Para Vicente, Juvenal não o enganou desde a primeira vez que botou a vista no cidadão. E seguia contando, o cabra tinha uns sumiços em noite de lua cheia que vou te dizer, Vicente narrava suas histórias sempre na segunda pessoa, nem se importava quantos o ouviam. Mas vamos em frente, Juvenal saiu naquela sexta feira em noite de lua cheia pelas portas dos fundos, até parece que percebeu que eu estava ali a esperar, dizia Vicente, eu já tinha desconfiado que as coisas esquisitas que aparecia naquelas redondezas, era obra de um lobisomem. Pois nesta noite resolvi esperar, então marquei ponto, sabia que o Lobisomem quando sai percorre sete cemitérios e sete povoados fazendo das suas, mas depois retorna a encruzilhada onde ele se transformou para voltar o normal novamente. Fui aguardar na única que havia no lugar, cortava a rodovia do povoado, passei até umas três horas acordado, mas o sono me pegou, perdi a caçada.
No amanhecer do dia fui acordado por um colega, disse Juvenal, quando falei o motivo que me levou até lá, fiquei surpreso pelo que me contou o amigo, dizia ele, que quando vinha voltando da casa de Inácio, de um forró que havia por lá, topou com uma figura estranha que se embrenhou nas matas quando o viu, foi assustador. Parecia um macaco, mas andava como gente, ou corria, pois só o viu correndo. De repente, quando resolvi olhar melhor, prosseguiu o rapaz, ele partiu para cima como se quisesse me atacar, mas desviei e ele fugiu na estrada, juro como ainda agora só pensei ser um lobisomem, finalizou o homem.
Naquele dia resolvemos nos unir para descobrir a verdadeira identidade do bicho, tentamos algumas noites, mas sempre perdíamos a botada. Alguns meses depois soubemos o que se deu com Juvenal, não se sabe se por razão ou crueldade, alguém tinha desferido uma punhalada debaixo do braço do rapaz, bem no suvaco - para Vicente era suvaco, em vez de axila ou sovaco - encontraram o pobre todo despido e sangrando em um matagal próximo, ninguém conseguiu puxar alguma coisa dele, pois esse ficava era zangado quando o indagavam sobre o caso. Desde esse dia, Juvenal se aquietou, não sumia mais e nem tinha aqueles hábitos estranhos quando era noite de lua cheia e sempre as sextas feiras.
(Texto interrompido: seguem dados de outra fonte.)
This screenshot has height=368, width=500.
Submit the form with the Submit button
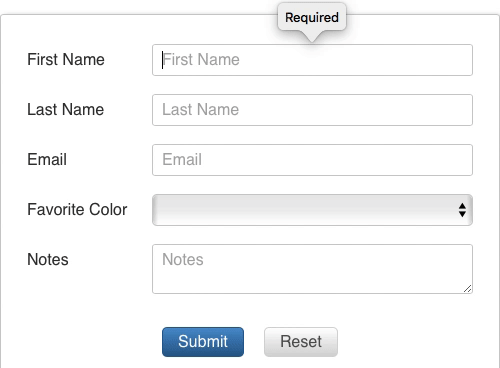pos(203,342)
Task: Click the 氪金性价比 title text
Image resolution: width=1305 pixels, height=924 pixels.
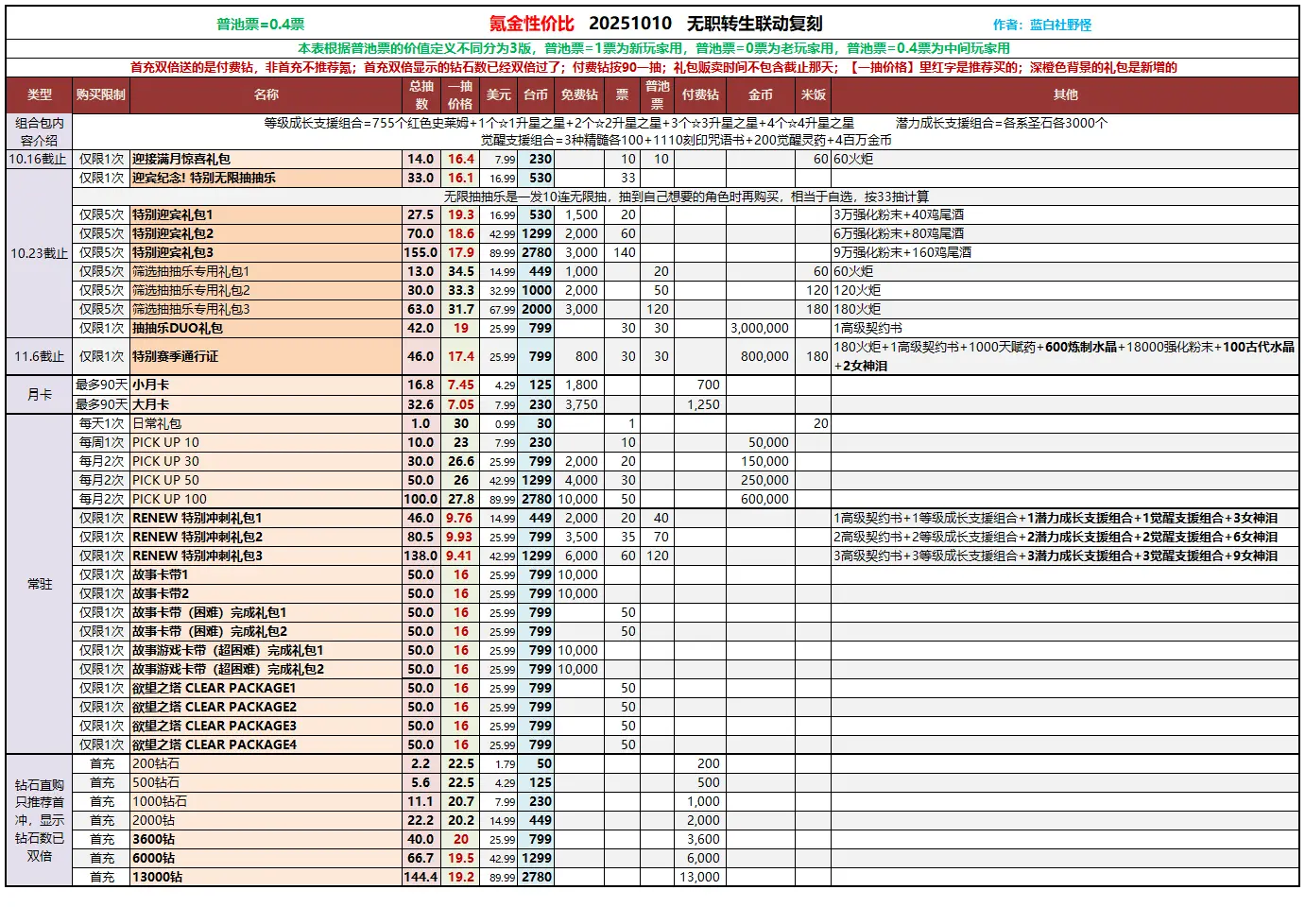Action: [531, 24]
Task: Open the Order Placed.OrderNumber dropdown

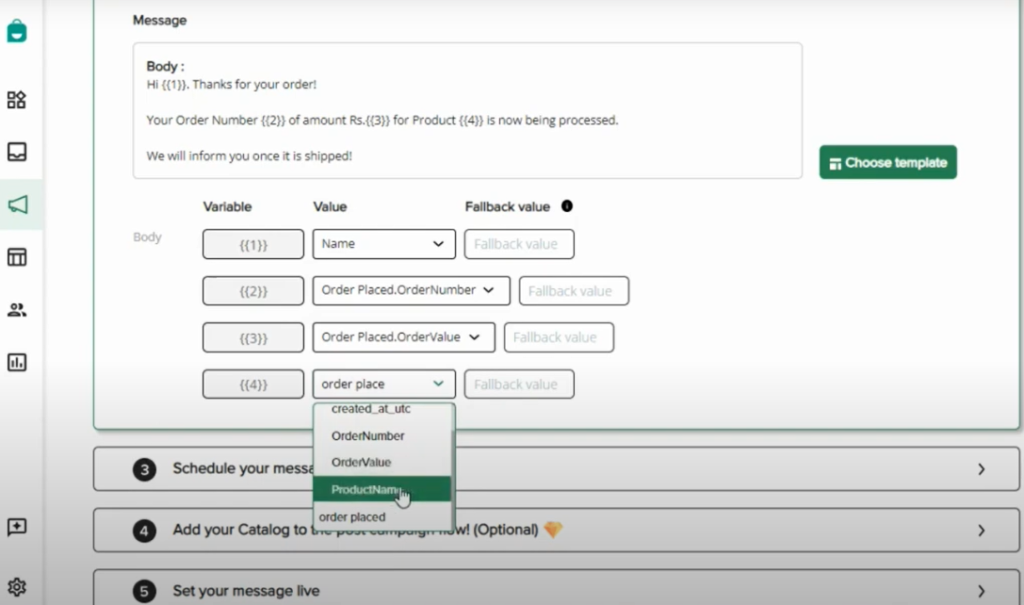Action: click(410, 290)
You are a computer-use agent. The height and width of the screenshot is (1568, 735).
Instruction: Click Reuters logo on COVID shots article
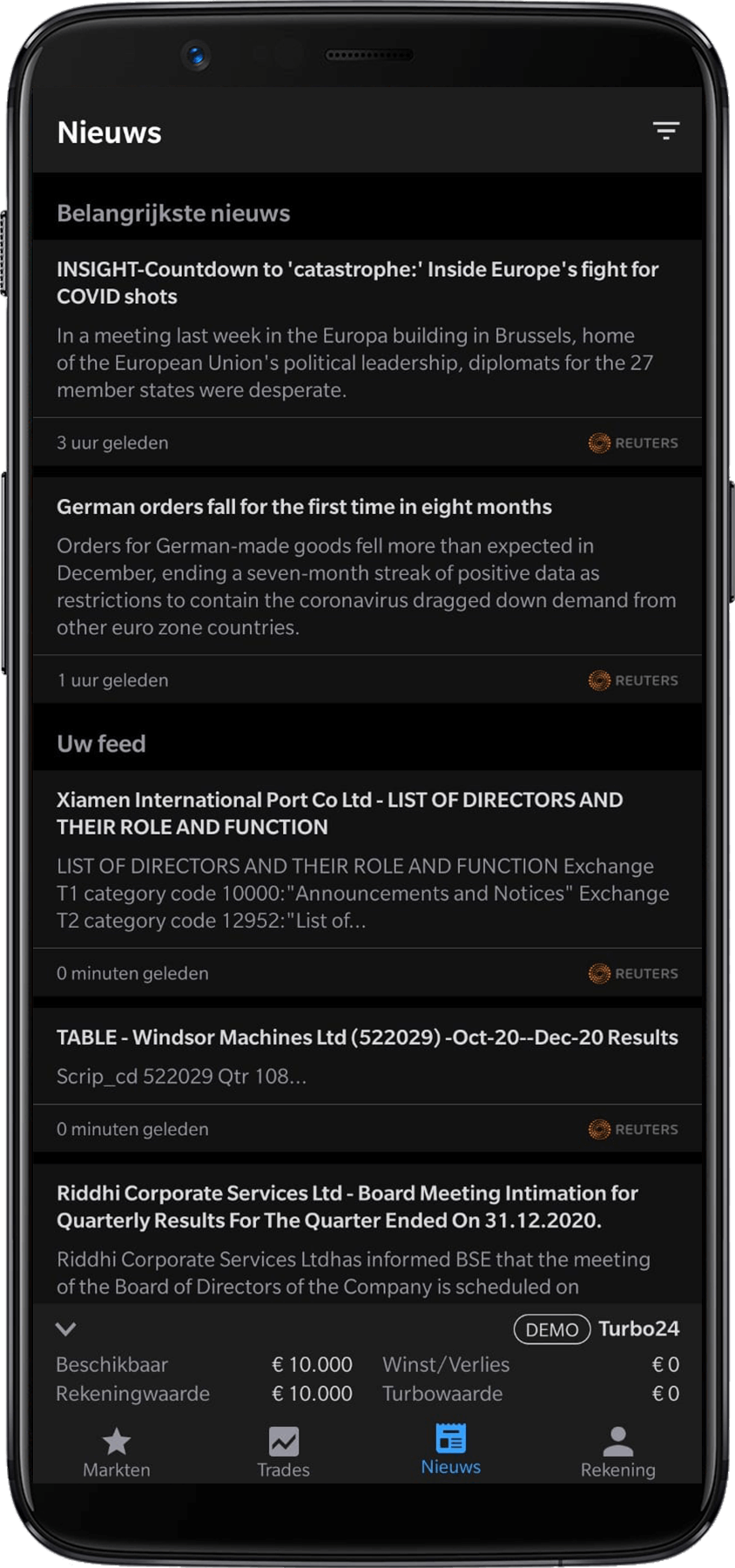[633, 443]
Bastou Tião dizer que para acabar a maldição do lobisomem, deve se conseguir acertar uma furada por baixo do braço, bem no suvaco, foi que ficou explicada a mudança de Juvenal.
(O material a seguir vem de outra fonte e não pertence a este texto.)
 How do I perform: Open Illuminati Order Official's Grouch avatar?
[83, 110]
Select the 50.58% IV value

O rapaz que teria acertado essa tal punhalada no Juvenal, segundo Vicente, não era do povoado, tinha apenas descobrido que existia um homem que virava o lobisomem em noites de sextas feiras e resolveu ir por lá fazer a embrulhada. Para Vicente, o importante é que tudo acabou bem, pois já estava era com pena de Juvenal, era um bom homem, apenas carregava essa triste sina.
Para quem o ouvia, a história merecia algumas perguntas, como a que puxa a deixa que ficou alguns parágrafos antes sobre o novo personagem do folclore brasileiro, Simão perguntou se o rapaz que furou era algum exterminador de lobisomem, pois pelo que Vicente conta, foi ao povoado apenas para furar o Juvenal nas axilas, devia ter experiência em acabar com a maldição da pessoa que vira lobisomem.
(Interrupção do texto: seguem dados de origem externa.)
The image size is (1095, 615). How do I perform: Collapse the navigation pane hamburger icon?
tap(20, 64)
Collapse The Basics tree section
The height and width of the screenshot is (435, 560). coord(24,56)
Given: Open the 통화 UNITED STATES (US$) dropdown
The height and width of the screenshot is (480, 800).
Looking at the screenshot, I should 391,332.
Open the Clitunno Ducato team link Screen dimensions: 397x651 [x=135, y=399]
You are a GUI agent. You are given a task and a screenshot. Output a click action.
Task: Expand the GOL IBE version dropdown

Depois que Vicente gaguejou na resposta, Simão, grande gozador, completou a história com uma daquelas: Sabe seu Vicente, essa história do senhor me deu uma grande ideia, sairei agora pelas ruas pedindo para as pessoas levantar os braços, e antes que me perguntem alguma coisa, vou logo dizendo: Sou fiscal de lobisomem, me deixe ver se você já foi um e, quem sabe, não povoarei o universo do folclore brasileiro como o mais recente dos personagens, Fiscal de Lobisomem?